Sorry, Agence France-Presse, Clove Production Is Not Dropping Due to Climate Change

From ClimateREALISM

By H. Sterling Burnett

Recently, multiple media outlets picked up a wire story from the Agence France-Presse (AFP) wire service claiming human caused climate change threatens the viability of Indonesia’s clove production. Data tell a different story. Clove production in Indonesia, other top clove producing countries, and globally in general, has increased during the recent period of slight global warming, in part due to the carbon dioxide fertilization effect and in part due to better growing conditions in general.

Daily Sabah and Arab News, among other regional media outlets, ran the AFP story, respectively titled, “Indonesia’s clove industry on brink as climate change worsens,” and “Climate change takes spice from Indonesia clove farms.” AFP’s story is a series of anecdotes relayed by select farmers detailing the recent problems they’ve had with their clove harvests in recent years. Indonesia is the largest clove producing country. AFP writes that U.N. “Food and Agriculture Organization [FAO] data from the past two decades shows Indonesia’s clove yields vary significantly, more than rival producers,” assuming the varying yields, and recent declines are due to climate change.

Yet, yields vary from year to year in every country and for every crop, and AFP provides no evidence, meaning hard data, showing that rainfall patterns have either become more infrequent, indicate heavier rainfall and flooding, or have become more erratic and unpredictable over the past 30 years of climate change.

Supplied material:
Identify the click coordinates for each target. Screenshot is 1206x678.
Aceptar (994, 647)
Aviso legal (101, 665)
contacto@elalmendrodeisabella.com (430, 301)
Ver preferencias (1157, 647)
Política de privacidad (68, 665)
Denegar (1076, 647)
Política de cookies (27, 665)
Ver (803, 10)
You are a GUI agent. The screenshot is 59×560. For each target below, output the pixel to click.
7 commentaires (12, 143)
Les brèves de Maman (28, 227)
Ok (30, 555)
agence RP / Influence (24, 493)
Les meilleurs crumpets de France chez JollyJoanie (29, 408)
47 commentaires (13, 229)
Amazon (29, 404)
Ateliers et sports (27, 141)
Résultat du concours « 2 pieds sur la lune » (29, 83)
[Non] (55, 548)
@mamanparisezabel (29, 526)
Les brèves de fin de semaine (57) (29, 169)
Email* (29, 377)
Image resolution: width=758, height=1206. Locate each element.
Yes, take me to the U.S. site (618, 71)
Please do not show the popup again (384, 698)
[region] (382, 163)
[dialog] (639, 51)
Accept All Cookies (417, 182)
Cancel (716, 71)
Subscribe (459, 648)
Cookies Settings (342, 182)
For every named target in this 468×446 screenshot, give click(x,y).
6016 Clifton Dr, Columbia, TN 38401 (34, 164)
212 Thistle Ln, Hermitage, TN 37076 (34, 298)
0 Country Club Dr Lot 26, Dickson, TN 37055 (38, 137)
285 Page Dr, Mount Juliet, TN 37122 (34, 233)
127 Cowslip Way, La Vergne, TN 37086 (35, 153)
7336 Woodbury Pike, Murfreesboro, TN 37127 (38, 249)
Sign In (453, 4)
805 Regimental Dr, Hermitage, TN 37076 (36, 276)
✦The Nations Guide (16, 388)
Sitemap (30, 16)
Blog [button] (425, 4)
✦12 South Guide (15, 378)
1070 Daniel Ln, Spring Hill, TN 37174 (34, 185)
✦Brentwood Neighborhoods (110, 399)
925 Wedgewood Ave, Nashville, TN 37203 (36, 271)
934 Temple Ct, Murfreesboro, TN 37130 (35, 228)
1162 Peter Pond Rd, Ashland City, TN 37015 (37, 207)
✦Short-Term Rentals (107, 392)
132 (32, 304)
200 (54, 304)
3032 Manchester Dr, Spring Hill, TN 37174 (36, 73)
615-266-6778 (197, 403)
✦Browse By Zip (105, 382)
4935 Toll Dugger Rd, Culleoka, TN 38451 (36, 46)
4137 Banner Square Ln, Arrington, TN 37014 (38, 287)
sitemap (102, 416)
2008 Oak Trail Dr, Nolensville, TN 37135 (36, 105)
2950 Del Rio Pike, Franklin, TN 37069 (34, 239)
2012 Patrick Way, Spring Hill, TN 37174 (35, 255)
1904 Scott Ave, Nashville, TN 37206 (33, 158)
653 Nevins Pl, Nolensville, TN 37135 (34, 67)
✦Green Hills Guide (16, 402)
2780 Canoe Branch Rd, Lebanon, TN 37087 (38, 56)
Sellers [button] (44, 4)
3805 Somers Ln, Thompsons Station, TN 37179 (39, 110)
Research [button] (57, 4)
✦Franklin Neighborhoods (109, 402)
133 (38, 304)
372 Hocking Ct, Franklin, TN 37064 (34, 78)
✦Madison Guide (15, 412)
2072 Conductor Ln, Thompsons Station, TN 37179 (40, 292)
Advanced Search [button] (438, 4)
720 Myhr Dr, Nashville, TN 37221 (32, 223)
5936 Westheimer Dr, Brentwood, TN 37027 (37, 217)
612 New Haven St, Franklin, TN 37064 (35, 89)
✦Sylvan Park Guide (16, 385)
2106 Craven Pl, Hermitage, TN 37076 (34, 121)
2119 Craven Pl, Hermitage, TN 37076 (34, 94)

Task requirements:
[1] Answer these from the clove production article:
(a) Which country does it name as the largest clove producer?
(b) Which two regional media outlets does it say ran the AFP story?
(c) Over how many years of climate change does it say AFP gives no hard data on rainfall patterns?
[2] Translate this sentence from the clove production article into Spanish: "Indonesia is the largest clove producing country."
[3] Repeat the passage of the clove production article word for word, starting at "From ClimateREALISM" and ending at "conditions in general.".

Solved tasks:
[1]
(a) Indonesia
(b) Daily Sabah and Arab News
(c) 30 years

[2] Indonesia es el mayor país productor de clavo.

[3]
From ClimateREALISM

By H. Sterling Burnett

Recently, multiple media outlets picked up a wire story from the Agence France-Presse (AFP) wire service claiming human caused climate change threatens the viability of Indonesia’s clove production. Data tell a different story. Clove production in Indonesia, other top clove producing countries, and globally in general, has increased during the recent period of slight global warming, in part due to the carbon dioxide fertilization effect and in part due to better growing conditions in general.